To your point, like the GOP, the Democratic Party needs to be overhauled from top to bottom! Neither is representative of democracy or the People any longer! That's why we are seeing very different newcomers being elected; replacing the "party regulars".
We are finished with politics as usual! I don't think Crockett lost because of race - she had a total uphill battle after getting redistricted out and starting her campaign very late.
While I love her style, she does project the same aggressive in your face personality as felon47. James had built a solid, quiet base one voter at a time very grass roots organization, offering something Very Different in his quiet, we are one approach!
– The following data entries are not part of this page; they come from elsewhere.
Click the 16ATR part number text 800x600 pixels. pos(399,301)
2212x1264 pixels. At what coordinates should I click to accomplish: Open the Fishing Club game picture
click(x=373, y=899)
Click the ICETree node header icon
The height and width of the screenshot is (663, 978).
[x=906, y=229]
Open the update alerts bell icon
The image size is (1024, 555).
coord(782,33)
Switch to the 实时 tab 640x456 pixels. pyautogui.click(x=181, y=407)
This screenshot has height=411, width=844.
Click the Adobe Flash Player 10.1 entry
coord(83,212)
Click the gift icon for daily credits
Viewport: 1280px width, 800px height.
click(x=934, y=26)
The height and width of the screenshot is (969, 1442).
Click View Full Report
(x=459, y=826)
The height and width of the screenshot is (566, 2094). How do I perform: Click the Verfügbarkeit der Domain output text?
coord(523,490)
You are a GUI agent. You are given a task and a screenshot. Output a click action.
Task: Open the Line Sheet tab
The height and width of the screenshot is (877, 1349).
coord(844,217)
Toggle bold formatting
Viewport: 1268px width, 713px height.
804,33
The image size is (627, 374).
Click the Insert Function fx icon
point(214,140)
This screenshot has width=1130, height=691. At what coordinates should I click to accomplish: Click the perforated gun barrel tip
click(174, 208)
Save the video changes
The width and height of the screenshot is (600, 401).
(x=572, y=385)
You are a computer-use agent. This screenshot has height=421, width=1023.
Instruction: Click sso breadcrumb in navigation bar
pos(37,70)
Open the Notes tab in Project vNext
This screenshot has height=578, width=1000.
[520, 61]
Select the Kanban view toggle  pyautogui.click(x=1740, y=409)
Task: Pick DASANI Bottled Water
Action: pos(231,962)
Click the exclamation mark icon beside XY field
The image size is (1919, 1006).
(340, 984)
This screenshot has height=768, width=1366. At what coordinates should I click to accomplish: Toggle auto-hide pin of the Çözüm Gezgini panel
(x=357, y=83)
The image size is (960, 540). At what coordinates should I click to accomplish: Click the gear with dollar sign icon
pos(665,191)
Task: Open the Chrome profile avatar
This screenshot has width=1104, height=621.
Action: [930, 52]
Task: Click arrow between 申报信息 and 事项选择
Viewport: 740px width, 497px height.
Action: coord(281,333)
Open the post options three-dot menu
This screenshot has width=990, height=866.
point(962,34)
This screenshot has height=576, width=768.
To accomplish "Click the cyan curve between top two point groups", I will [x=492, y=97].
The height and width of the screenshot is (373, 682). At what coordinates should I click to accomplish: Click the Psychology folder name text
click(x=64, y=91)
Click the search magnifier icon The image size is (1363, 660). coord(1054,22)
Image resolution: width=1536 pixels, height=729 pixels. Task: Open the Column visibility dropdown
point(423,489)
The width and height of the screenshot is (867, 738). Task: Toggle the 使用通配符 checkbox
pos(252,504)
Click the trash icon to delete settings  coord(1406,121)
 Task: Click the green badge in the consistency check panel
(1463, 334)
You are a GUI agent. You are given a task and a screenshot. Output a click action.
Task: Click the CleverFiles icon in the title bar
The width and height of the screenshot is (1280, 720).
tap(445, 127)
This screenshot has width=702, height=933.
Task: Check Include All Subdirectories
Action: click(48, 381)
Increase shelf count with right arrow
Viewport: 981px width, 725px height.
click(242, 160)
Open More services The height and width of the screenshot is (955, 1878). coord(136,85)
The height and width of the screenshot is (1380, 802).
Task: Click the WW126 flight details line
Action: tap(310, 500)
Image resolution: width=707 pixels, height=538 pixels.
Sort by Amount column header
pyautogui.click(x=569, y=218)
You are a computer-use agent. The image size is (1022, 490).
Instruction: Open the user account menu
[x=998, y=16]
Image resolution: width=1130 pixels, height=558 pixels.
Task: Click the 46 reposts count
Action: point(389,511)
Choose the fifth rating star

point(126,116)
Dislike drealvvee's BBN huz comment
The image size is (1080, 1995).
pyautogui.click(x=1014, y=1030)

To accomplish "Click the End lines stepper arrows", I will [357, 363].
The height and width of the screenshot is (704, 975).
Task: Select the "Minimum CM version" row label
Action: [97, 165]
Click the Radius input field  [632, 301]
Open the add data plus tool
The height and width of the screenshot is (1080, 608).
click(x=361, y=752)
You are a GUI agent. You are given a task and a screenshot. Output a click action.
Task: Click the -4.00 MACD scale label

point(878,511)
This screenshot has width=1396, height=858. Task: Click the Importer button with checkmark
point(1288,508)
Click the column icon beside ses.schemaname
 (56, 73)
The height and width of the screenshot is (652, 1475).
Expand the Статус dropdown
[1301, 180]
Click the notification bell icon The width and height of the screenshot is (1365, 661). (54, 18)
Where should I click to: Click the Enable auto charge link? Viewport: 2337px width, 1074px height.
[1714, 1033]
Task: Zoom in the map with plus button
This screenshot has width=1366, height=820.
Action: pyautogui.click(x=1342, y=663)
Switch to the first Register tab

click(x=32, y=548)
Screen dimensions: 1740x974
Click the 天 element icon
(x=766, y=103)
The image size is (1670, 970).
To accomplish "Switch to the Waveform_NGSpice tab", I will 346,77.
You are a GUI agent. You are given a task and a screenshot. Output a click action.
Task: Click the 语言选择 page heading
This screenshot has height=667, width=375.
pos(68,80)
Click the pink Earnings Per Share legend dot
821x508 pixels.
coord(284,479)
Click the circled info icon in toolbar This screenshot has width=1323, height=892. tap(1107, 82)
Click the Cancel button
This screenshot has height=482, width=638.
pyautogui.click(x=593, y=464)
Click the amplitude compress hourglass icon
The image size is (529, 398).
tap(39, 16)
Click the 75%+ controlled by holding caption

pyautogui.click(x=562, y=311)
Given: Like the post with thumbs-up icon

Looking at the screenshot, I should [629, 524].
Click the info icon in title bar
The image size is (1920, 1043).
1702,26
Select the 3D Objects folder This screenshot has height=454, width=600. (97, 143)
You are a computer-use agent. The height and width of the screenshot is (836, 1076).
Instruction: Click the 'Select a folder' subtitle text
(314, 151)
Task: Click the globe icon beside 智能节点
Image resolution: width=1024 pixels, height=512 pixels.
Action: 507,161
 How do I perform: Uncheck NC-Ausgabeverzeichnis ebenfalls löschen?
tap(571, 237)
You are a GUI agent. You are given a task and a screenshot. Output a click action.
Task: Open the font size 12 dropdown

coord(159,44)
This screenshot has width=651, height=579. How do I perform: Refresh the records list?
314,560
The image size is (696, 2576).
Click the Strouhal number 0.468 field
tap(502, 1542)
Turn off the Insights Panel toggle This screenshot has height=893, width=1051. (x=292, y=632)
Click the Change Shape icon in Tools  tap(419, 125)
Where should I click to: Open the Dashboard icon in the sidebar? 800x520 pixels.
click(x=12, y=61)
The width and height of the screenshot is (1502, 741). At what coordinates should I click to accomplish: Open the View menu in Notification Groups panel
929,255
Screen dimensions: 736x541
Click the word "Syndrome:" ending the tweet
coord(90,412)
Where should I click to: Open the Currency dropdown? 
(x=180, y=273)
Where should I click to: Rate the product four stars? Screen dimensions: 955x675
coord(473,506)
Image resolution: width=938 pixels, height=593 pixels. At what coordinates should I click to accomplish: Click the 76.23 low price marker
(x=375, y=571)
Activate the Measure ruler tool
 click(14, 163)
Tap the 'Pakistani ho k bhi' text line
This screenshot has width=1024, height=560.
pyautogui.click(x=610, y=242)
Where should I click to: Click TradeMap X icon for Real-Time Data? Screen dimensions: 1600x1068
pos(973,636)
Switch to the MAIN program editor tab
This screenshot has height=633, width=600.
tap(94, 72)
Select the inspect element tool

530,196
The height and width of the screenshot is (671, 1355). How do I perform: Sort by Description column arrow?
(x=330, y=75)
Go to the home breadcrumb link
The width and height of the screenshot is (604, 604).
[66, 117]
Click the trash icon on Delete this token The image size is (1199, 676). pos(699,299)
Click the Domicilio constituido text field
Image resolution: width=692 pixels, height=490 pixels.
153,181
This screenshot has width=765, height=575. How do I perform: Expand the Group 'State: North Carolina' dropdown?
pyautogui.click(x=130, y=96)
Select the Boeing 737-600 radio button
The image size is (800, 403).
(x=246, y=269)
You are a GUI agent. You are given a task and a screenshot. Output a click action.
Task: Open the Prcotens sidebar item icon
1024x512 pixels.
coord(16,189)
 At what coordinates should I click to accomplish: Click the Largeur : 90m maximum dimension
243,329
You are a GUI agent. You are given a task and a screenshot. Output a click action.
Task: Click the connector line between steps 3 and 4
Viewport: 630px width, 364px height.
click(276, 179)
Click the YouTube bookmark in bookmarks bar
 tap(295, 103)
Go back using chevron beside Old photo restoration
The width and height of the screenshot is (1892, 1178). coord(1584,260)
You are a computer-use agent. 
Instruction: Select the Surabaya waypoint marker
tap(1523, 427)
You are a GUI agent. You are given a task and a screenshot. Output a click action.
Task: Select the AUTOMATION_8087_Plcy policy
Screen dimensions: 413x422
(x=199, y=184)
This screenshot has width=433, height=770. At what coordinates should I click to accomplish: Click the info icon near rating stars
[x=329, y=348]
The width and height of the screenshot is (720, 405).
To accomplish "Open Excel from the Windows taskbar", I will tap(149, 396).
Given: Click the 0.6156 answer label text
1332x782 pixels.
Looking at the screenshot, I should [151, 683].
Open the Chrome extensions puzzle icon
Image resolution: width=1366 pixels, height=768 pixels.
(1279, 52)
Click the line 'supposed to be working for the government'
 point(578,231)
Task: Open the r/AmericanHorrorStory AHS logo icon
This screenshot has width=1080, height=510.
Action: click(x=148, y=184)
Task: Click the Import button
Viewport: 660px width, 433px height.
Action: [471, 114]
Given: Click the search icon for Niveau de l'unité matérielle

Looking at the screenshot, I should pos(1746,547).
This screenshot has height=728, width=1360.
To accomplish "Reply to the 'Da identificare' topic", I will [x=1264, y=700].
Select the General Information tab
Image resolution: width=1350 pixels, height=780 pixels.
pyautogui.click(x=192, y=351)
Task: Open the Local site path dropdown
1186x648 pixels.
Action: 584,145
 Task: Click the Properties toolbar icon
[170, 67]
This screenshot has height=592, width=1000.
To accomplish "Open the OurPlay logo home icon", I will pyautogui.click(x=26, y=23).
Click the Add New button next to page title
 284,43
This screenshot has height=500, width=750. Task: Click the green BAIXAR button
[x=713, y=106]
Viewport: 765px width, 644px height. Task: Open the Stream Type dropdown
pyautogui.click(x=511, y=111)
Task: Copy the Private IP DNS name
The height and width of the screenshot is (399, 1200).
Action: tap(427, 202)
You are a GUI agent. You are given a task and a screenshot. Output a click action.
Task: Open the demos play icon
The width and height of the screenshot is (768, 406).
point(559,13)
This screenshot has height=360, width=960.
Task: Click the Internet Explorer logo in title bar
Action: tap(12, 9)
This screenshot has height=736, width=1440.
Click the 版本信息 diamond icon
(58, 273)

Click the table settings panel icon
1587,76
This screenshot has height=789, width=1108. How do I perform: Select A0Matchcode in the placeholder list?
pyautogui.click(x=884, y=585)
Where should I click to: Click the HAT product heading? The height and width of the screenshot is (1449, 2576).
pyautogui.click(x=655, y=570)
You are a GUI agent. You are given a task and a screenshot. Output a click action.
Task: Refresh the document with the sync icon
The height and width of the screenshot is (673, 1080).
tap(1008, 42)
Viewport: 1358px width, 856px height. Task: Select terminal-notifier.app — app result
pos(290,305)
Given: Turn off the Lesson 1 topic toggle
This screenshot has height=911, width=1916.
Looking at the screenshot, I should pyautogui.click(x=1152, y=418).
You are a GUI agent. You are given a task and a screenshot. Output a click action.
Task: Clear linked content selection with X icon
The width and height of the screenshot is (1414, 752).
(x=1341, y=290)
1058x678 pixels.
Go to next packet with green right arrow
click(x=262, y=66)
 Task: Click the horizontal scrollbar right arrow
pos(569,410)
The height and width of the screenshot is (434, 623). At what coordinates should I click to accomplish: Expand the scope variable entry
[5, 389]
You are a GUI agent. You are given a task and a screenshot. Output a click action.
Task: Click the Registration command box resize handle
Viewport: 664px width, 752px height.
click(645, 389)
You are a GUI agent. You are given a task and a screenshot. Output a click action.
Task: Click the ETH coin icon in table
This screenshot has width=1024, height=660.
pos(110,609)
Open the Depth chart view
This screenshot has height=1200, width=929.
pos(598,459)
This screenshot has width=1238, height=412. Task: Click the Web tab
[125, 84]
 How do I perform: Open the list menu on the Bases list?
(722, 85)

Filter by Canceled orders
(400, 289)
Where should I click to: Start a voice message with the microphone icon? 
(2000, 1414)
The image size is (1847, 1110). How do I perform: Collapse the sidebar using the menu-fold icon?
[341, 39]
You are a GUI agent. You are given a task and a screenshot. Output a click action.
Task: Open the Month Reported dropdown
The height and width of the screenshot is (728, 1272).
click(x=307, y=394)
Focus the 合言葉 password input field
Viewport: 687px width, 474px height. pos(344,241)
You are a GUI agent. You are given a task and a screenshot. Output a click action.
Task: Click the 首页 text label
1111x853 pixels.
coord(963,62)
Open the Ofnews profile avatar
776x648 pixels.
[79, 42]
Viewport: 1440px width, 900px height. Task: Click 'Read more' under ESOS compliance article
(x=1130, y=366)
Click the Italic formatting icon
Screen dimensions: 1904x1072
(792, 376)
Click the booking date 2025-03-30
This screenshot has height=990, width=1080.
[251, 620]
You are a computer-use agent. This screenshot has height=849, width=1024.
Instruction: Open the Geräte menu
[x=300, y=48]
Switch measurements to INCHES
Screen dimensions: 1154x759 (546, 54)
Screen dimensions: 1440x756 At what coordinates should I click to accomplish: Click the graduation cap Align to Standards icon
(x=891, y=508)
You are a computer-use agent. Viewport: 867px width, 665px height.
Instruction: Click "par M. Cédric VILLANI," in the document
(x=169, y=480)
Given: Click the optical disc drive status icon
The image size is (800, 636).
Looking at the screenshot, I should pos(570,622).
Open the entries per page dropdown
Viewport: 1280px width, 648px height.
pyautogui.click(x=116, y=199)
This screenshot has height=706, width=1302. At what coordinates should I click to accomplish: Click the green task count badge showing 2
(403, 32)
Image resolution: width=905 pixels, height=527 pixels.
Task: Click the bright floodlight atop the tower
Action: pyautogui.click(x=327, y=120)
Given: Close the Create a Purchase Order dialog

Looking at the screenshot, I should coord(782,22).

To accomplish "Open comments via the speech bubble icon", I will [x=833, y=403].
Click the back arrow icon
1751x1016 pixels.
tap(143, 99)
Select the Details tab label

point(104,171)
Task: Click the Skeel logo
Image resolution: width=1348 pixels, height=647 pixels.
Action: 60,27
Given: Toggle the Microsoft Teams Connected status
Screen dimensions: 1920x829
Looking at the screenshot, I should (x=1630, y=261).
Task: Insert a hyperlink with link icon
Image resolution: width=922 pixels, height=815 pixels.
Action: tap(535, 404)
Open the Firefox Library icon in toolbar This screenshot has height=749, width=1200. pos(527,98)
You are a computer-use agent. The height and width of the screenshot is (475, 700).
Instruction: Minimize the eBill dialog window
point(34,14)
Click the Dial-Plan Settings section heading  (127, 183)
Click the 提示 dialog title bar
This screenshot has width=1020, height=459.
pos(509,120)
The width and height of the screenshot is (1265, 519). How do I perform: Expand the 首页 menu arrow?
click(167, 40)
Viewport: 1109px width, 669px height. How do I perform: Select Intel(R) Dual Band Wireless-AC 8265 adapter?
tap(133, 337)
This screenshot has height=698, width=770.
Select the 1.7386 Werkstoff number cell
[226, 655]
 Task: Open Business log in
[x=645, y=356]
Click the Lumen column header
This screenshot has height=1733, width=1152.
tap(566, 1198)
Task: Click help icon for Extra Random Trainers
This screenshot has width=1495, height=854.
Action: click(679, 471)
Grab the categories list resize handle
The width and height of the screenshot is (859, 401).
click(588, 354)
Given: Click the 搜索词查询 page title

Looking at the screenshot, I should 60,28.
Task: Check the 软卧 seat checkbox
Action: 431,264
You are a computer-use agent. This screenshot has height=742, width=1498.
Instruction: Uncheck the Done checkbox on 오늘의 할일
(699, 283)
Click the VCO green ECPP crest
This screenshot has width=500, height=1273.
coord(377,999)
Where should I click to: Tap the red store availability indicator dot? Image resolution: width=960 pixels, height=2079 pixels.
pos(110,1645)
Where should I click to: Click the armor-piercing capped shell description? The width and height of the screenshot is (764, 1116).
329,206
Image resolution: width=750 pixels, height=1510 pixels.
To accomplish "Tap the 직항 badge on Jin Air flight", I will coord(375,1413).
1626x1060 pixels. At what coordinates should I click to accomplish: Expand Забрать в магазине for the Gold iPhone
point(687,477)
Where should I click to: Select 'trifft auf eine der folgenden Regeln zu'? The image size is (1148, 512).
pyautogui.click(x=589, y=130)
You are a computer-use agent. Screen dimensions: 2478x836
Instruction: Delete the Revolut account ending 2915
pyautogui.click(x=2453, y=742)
We are ALL TIRED of the constant bombast and divisive rhetoric.
Pundits need to start listening to the answers when asking why people voted how they did. I think this race came down to the choice between how problems were addressed and solved. We've got loud and aggressive in MAGA, and while it's great to see someone get in their face, it doesn't speak to working together to compromise on problem solving.
Here is the quandry facing black voters.
Sit on your hands and face MAGA forever. or hold your nose and vote Democrat.
I held my nose and voted for Hillary, and again for Biden and again for Kamala.
As regards the Texas primary. I am in the same corner as Jasmine Crockett, but it is Texas, and even a white man (Beto O'Rourke) couldn't get elected on the Democratic ticket, what chance a black woman ?
Talarico talks progressively, from a Christian point of view, and this is Texas, where the Bible belt runs strong.
Or do not blacks care that we are a regime of racist, bigots, just so long as they can win a primary.
After the 2020 Electon, the wise women of South Carolina, and indeed throughout the nation, proudly pronounced at every opportunity that they were base, the heart, the soul of the Democratic party, and that the Democratic party should listen to them. Well they did and we got a regime of right wing, theocratic, racist, white nationalists running the country.
It is one thing to win a primary, another to win the general election.
The women of South Carolina, fell in line for Hillary, the rest of the Democratic party in the south followed suit, and the DNC put their thumb on the scale for Hillary because she had acquired the foreign service creds, proven her loyalty, paid her dues and it was her time.
All the wrong reasons and they lost to Trump, a lack lustre performance by Biden, aided by his physical and mental decline, enabled a comeback for Trump and here we are.
My question is: Do we want a forever regime of theocratic, white, Christian, nationalists.?
Two can and have played the game of identity politics, the Democratic party lost, because the Republican party has more of their identity, than the Democrats have of theirs. And the Republican identity, attracts the money powers.